- Born: Yukiko Fujiwara (藤原幸子) May 28, 1962 Yokohama, Kanagawa Prefecture
- Died: January 31, 2005 (aged 42) Yokohama, Kanagawa Prefecture
- Notable work: Sweet Spot, Ojodan, Wild Q

= Yutsuko Chūsonji =

Japanese manga artist

Yutsuko Chūsonji (中尊寺ゆつこ, Chūsonji Yutsuko) was the pen name of Japanese manga artist Yukiko Kobayashi (小林 幸子).

==Early life and career==
Chūsonji was born on May 28, 1962, in Yokohama, Kanagawa Prefecture. She began drawing manga while in elementary school, and worked as a child model in elementary school and middle school. She took a year off after graduating from the faculty of law at Komazawa University, and developed an interest in golf. She began her career in manga in 1987, winning a rookie award from the manga magazines Business Jump and Manga Action in 1987.

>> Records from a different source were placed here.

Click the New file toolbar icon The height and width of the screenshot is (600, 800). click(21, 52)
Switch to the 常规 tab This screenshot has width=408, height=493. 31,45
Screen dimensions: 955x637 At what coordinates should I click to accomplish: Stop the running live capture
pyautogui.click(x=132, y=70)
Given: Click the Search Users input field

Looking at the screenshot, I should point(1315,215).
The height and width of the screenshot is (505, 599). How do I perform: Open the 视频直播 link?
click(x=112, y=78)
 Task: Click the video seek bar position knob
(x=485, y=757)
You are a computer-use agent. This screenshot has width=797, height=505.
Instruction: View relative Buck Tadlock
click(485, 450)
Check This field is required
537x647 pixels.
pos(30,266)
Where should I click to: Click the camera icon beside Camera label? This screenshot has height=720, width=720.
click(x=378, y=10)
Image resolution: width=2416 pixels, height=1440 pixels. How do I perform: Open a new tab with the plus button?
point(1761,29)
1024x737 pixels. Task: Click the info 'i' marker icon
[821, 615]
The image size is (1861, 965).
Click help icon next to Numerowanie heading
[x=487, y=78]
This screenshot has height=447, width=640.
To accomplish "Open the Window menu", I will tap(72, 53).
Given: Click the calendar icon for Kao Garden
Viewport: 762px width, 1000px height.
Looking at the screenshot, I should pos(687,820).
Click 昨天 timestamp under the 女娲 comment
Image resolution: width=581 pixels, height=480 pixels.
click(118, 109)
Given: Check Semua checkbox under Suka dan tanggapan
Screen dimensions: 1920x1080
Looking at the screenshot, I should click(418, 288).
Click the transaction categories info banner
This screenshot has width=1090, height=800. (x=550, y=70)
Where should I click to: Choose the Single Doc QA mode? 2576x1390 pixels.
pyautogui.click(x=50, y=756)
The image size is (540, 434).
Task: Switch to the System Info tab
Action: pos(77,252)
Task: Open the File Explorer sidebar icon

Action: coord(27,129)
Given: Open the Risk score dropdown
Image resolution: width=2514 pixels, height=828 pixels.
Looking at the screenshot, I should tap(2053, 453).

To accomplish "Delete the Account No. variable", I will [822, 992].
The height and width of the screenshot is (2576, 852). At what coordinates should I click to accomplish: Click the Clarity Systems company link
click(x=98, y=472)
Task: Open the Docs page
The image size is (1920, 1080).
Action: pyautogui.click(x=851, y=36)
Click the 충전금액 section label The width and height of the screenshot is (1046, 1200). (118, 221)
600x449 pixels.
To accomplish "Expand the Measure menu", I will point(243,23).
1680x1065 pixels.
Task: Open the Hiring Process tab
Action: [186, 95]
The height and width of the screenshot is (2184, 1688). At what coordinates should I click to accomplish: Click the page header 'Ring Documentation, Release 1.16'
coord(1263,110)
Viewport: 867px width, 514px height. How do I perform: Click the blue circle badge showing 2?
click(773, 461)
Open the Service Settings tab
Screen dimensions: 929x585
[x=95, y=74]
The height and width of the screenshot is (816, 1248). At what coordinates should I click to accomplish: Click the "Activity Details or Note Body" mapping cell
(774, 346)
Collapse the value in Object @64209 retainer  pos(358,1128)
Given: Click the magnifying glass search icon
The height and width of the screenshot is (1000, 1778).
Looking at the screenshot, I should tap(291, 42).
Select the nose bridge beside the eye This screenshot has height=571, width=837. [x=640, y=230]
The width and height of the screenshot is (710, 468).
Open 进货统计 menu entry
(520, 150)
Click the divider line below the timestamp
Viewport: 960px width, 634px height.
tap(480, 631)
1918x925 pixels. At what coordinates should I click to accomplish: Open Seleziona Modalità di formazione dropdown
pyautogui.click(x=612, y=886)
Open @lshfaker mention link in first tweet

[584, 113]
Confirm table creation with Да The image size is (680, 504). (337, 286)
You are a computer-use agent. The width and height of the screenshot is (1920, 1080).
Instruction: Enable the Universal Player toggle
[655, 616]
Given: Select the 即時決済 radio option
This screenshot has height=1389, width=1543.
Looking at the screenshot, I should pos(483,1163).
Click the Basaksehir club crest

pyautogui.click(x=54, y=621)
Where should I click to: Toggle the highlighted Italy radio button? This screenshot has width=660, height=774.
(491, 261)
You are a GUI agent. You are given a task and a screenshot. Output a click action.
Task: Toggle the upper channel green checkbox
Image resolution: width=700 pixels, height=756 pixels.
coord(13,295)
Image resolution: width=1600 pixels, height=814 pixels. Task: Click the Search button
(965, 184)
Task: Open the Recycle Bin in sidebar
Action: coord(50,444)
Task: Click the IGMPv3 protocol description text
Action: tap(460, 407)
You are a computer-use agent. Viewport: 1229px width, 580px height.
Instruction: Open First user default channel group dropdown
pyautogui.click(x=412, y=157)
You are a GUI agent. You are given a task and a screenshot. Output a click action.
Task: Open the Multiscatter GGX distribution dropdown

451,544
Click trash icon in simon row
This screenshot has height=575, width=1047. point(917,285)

Chūsonji's manga addressed themes of business, politics, and culture, typically in the context of the Japanese bubble era of the late 1980s and early 1990s. Her 1989 manga series Ojodan, first published in 1989, went on to sell over 200,000 copies. That same year she serialized Sweet Spot, a comedy about an office lady (OL) interested in golf, in the magazine SPA!. Sweet Spot coined the term oyaji gal (オヤジギャル), a term used to describe young businesswomen who have the interests and hobbies of middle-aged businessmen, such as golf and horse betting.

In the mid-1990s Chūsonji moved to New York City where she wrote the manga series Wild Q, which follows two Japanese men who travel to Brooklyn to learn about hip-hop. The series, serialized in the men's magazine Popeye, was criticized by the Japanese hip hop community for portraying Japanese hip-hop enthusiasts as ignorant. In response, Chūsonji altered her portrayal of Japanese characters in Wild Q and helped finance Hip-Hop Night Flight, the first successful Japanese hip-hop radio show.

==Personal life and death==
Chūsonji was married to writer and translator Masaaki Kobayashi, with whom she had a son and a daughter. In August 2004, Chūsonji was diagnosed with colorectal cancer and died on January 31, 2005, at the age of 42 to complications from the disease.